Your instructions: Repeat word for word every line of the data below, from the first through the line containing "You are a computer-use agent. The width", and stop there.

Start of Provided information

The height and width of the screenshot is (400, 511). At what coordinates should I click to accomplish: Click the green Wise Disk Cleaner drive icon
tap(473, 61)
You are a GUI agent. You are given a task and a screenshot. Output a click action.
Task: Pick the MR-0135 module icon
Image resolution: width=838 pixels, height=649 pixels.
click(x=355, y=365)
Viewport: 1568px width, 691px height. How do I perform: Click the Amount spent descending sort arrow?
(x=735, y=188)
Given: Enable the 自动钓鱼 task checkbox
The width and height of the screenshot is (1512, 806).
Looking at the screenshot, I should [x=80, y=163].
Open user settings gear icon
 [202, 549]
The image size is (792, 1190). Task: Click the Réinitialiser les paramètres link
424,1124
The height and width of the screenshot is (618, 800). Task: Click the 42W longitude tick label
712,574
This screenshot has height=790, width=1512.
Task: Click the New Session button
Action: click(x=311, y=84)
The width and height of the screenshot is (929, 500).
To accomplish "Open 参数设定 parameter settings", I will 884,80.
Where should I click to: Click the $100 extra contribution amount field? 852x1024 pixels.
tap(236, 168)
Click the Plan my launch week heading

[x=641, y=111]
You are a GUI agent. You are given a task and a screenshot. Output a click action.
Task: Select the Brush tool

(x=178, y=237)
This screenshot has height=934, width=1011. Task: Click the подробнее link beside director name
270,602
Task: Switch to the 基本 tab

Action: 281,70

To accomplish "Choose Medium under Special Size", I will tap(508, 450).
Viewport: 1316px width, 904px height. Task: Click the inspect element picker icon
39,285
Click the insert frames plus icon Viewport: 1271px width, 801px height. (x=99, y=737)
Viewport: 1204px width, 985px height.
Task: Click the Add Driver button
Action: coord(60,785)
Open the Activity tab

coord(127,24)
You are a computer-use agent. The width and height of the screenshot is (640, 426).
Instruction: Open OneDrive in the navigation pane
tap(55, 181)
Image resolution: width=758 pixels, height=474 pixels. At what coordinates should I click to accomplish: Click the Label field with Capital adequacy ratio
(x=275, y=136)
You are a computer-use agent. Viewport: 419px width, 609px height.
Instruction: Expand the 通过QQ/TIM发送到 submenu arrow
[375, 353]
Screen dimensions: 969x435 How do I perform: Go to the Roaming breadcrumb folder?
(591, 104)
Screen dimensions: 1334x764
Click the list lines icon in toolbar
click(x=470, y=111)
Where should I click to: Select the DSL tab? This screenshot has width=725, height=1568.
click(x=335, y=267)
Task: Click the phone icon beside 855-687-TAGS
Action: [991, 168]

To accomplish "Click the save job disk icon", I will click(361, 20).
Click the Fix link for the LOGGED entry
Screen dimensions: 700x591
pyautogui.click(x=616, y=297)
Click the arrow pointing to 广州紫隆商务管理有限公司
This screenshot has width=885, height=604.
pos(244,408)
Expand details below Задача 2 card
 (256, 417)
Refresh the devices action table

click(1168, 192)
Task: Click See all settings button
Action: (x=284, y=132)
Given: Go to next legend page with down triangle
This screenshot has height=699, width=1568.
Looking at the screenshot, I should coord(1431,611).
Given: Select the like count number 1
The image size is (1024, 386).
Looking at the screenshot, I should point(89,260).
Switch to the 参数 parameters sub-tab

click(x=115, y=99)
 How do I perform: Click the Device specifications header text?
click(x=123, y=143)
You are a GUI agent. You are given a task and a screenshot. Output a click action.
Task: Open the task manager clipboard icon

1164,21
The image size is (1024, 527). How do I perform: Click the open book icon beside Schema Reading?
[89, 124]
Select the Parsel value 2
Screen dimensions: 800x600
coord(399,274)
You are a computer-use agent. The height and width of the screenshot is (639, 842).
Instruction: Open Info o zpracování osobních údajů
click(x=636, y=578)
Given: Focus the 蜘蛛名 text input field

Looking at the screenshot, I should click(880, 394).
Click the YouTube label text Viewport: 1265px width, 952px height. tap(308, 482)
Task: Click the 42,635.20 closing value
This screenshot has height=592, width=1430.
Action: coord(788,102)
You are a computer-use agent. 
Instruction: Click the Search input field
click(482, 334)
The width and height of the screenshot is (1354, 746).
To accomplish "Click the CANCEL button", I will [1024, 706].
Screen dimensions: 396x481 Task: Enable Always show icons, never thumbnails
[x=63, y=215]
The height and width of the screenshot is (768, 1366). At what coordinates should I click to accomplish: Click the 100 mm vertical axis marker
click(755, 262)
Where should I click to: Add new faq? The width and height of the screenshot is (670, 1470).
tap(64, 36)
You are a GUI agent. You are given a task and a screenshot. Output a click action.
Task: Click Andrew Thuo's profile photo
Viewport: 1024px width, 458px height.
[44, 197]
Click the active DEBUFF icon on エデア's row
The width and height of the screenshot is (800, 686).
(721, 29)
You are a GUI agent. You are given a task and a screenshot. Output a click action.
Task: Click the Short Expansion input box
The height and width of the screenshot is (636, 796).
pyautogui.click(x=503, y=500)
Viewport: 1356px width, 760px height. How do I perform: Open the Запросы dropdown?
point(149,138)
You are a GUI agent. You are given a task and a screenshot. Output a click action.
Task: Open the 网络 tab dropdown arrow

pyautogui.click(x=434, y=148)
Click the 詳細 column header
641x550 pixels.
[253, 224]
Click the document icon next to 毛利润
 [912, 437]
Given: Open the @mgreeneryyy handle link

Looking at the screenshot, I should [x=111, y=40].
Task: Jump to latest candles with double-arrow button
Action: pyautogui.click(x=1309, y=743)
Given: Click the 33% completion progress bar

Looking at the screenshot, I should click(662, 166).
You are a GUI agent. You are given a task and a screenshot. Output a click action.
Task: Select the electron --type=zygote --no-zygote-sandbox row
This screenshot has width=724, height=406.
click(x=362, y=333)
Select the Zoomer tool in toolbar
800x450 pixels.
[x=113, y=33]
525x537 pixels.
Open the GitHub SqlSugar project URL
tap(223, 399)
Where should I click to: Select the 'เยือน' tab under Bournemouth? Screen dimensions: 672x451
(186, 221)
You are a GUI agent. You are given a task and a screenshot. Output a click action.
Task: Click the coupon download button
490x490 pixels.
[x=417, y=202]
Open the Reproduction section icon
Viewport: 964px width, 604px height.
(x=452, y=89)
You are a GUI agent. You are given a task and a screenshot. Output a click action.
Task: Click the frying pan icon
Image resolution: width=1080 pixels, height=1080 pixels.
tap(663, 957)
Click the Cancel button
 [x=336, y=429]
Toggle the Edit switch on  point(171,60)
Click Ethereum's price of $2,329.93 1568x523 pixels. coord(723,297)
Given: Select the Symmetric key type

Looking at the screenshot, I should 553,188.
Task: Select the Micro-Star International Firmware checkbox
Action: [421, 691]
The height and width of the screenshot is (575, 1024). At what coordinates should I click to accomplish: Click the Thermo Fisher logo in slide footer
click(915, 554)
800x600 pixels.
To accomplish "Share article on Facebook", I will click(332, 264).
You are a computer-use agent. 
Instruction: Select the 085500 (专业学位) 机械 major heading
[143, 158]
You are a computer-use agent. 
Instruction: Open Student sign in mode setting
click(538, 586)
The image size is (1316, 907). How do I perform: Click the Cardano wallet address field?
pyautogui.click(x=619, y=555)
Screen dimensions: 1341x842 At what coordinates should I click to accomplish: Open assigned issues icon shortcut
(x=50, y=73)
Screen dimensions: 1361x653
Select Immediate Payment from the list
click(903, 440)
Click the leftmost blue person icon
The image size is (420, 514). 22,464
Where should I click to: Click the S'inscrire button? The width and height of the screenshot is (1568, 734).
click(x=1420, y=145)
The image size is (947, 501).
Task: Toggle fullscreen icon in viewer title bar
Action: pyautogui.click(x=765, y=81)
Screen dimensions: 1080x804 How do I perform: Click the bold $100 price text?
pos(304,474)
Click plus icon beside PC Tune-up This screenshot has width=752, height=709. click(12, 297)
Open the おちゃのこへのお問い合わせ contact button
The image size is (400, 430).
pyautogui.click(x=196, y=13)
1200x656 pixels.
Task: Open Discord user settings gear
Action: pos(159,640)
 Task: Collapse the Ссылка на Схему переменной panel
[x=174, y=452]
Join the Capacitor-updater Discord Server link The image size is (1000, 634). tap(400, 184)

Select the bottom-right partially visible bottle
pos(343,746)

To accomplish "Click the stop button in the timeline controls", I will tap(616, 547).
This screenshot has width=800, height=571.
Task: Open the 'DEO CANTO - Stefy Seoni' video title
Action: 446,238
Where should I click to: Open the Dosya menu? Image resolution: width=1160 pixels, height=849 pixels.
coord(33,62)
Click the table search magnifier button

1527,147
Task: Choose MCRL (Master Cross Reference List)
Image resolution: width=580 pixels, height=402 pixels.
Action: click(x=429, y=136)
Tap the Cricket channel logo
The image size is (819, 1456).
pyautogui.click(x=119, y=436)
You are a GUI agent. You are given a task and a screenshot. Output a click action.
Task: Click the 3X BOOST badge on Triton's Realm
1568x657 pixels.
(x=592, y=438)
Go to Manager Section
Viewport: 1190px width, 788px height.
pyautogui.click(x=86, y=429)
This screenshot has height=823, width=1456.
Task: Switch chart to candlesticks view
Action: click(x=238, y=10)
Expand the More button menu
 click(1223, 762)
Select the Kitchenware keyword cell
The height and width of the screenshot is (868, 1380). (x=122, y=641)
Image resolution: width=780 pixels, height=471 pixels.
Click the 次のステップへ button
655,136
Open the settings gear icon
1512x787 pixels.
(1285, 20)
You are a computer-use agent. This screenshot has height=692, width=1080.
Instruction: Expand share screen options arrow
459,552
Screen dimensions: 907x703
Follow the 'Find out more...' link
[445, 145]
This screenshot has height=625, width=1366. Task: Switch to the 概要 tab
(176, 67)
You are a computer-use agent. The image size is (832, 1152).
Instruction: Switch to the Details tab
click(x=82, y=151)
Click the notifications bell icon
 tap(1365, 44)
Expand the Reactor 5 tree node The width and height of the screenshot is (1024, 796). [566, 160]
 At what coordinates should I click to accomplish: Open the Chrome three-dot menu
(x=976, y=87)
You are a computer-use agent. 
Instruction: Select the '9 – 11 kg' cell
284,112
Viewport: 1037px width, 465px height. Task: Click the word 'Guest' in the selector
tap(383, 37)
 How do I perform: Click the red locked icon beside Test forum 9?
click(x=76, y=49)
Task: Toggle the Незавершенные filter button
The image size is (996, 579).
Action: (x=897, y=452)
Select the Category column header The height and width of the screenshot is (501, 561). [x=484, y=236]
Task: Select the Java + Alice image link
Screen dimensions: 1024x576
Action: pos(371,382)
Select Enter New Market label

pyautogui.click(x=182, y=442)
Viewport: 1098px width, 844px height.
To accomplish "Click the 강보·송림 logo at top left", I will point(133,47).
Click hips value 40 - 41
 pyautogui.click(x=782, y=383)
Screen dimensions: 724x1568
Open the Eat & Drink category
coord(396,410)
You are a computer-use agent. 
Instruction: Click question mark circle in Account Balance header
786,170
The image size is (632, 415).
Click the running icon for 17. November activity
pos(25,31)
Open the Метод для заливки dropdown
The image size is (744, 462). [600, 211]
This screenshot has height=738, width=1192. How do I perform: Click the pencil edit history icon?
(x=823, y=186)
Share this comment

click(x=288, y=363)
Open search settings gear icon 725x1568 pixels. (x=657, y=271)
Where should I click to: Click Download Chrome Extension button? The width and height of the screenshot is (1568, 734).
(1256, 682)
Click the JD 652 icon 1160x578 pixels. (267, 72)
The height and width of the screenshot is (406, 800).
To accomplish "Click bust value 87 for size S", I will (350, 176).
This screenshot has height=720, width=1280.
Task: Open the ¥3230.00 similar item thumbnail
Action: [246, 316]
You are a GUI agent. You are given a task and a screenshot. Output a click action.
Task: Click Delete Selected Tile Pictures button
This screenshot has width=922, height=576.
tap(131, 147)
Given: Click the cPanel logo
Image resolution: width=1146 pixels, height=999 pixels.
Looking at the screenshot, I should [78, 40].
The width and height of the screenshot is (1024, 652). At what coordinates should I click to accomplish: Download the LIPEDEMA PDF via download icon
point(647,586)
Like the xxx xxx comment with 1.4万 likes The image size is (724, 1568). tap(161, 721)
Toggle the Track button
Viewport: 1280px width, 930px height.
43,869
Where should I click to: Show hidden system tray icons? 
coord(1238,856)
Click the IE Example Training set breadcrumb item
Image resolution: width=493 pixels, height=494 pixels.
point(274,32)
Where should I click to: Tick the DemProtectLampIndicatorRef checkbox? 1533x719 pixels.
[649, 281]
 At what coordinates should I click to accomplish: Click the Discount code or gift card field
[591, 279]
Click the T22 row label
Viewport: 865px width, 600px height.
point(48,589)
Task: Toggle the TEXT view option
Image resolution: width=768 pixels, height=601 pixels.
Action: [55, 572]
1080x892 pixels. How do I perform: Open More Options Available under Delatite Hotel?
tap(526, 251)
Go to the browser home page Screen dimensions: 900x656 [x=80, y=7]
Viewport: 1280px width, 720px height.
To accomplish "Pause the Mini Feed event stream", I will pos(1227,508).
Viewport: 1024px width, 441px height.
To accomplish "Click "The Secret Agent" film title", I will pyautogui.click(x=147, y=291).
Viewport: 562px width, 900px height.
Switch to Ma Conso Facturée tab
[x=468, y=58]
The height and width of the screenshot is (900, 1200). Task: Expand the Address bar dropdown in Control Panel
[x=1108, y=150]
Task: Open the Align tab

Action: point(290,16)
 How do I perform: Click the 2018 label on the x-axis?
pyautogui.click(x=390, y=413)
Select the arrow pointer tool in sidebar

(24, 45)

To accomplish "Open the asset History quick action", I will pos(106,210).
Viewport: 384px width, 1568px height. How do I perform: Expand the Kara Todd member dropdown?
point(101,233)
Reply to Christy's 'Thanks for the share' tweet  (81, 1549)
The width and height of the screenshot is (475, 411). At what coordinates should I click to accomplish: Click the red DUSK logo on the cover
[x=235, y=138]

End of Provided information

Response box:
The height and width of the screenshot is (400, 511). At what coordinates should I click to accomplish: Click the green Wise Disk Cleaner drive icon
tap(473, 61)
You are a GUI agent. You are given a task and a screenshot. Output a click action.
Task: Pick the MR-0135 module icon
Image resolution: width=838 pixels, height=649 pixels.
click(x=355, y=365)
Viewport: 1568px width, 691px height. How do I perform: Click the Amount spent descending sort arrow?
(x=735, y=188)
Given: Enable the 自动钓鱼 task checkbox
The width and height of the screenshot is (1512, 806).
Looking at the screenshot, I should [x=80, y=163].
Open user settings gear icon
 [202, 549]
The image size is (792, 1190). Task: Click the Réinitialiser les paramètres link
424,1124
The height and width of the screenshot is (618, 800). Task: Click the 42W longitude tick label
712,574
This screenshot has height=790, width=1512.
Task: Click the New Session button
Action: click(x=311, y=84)
The width and height of the screenshot is (929, 500).
To accomplish "Open 参数设定 parameter settings", I will 884,80.
Where should I click to: Click the $100 extra contribution amount field? 852x1024 pixels.
tap(236, 168)
Click the Plan my launch week heading

[x=641, y=111]
You are a GUI agent. You are given a task and a screenshot. Output a click action.
Task: Select the Brush tool

(x=178, y=237)
This screenshot has height=934, width=1011. Task: Click the подробнее link beside director name
270,602
Task: Switch to the 基本 tab

Action: 281,70

To accomplish "Choose Medium under Special Size", I will tap(508, 450).
Viewport: 1316px width, 904px height. Task: Click the inspect element picker icon
39,285
Click the insert frames plus icon Viewport: 1271px width, 801px height. (x=99, y=737)
Viewport: 1204px width, 985px height.
Task: Click the Add Driver button
Action: coord(60,785)
Open the Activity tab

coord(127,24)
You are a computer-use agent. The width and height of the screenshot is (640, 426).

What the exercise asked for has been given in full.